Regulus imagines white fingers caressing the hull of the boat. There are no paddles. It glides along the water’s surface with barely a ripple. If he listens hard enough, he can hear the mist trailing behind them. “I want to go back, but I can’t.”

“Master can. Kreacher can apparate him. Mistress will be wondering where Master is. Master, Master’s father—“

“Stop trying to convince me to go back. Please.”

“Kreacher promised Mistress to keep Master safe.”

Regulus thinks he understands at last. “My orders take precedence, though, don’t they?”

Kreacher’s silence is answer enough.

The boat drifts to the island, mist curling around it as it goes.

-

Mulciber likes to tell him about all the different things people do before they die. Mulciber likes to tell everyone. He’s a good story-teller. He has a velvety voice and frames the most grotesque of recounts with measured pauses and inflections that can draw anyone in. Sometimes he acts it out with exaggerated gestures and sound effects, things that’d make anything funny. Regulus stands to the back of the crowd around him and tries not to listen. But Mulciber has him hook line and sinker, and he knows it.

“So he stares at me all, all quizzical like, and goes, ‘But you handsome, charming, brilliant, bloody fantastic with the ladies—(there’s a good humored _get on with it, Mulciber_ )—chap, I _can’t_ die. I—(Mulciber lies across the wooden table and makes his eyes go wide. They all laugh because they’re in a pub and anyone can hear them, and somehow that makes it alright)—have it down here, see?”

Regulus pretends he’s sipping his firewhiskey as Mulciber mimes taking something out of his pocket.

“I’ve got a dentertist appointment today, and, and a golpher game. It, it doesn’t say it anywhere on here that I’m going to die. I’ll, I’ll let you flip through—“

“That’s a load of dung, Mulciber,” Regulus says, later.

Mulciber laughs and meets his eyes. “How would you know? You weren’t there, you big ole Mumsie’s boy. Always sitting at home, eh? There’s our little Reggie.”

His words are followed by a smattering of snorts and gripes. Regulus looks away.

-

Kreacher stares at him with eyes pale as smoke. Regulus considers telling him to look away and decides against it.

They’ve arrived at the island. It’s beautiful in the way shattered glass on the sidewalk makes you stop and stare, in the way blood curls around lifeless bony wrists. It is a mass of crystals too uneven to be anything but natural, and too isolated to be anything but unnatural. They remind him of bones. The boat nestles between two jutting crystals, a ribcage. Regulus uses one to pull himself onto the island.

He looks back. “It has to be drunk, doesn’t it?”

“Kreacher could drink it,” Kreacher says quietly.

“You won’t.”

He climbs to the center of the island.
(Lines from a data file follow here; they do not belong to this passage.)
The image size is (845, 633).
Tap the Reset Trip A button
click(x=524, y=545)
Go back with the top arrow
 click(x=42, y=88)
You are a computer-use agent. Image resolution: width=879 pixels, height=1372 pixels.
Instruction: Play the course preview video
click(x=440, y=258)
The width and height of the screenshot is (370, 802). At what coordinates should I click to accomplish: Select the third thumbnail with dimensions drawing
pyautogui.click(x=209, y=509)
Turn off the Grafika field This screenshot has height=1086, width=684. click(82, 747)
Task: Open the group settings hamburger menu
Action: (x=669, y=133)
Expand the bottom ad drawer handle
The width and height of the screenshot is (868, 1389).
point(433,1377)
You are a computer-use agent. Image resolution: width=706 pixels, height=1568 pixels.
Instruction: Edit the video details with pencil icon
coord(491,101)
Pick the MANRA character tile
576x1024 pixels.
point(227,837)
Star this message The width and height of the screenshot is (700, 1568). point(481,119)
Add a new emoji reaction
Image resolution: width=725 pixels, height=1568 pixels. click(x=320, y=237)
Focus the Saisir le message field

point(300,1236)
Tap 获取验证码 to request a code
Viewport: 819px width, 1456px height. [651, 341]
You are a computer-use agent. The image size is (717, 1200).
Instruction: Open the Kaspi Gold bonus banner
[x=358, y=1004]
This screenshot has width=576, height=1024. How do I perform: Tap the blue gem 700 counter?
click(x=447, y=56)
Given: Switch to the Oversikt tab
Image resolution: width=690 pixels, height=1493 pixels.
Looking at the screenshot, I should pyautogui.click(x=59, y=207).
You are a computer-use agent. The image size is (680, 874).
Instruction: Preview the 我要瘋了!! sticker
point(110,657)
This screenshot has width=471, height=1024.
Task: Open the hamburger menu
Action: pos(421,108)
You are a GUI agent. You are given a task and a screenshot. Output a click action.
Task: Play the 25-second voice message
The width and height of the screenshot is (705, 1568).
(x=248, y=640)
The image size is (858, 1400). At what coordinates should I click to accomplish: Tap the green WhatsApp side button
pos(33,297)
The basin has an undertone of lavender. The cup is a curved shell. Already knowing it will do nothing, he reaches for the potion at the bottom and his hand presses against a barrier. Regulus grits his teeth. Kreacher watches him go through all the counterjinxes he knows, sweat beading on his forehead. After he runs out, he moves onto things like reducto and impotent Fiendfyre that burns itself out within seconds, golden chimeras feasting on each other. The crystal flashes red and grey and blue and nothing changes anyway, when he tries to empty out the contents of the basin with his cupped hands—the barrier is still there—he laughs, perhaps recklessly. Being dead, it appears, is a long way away from wishing to be in pain.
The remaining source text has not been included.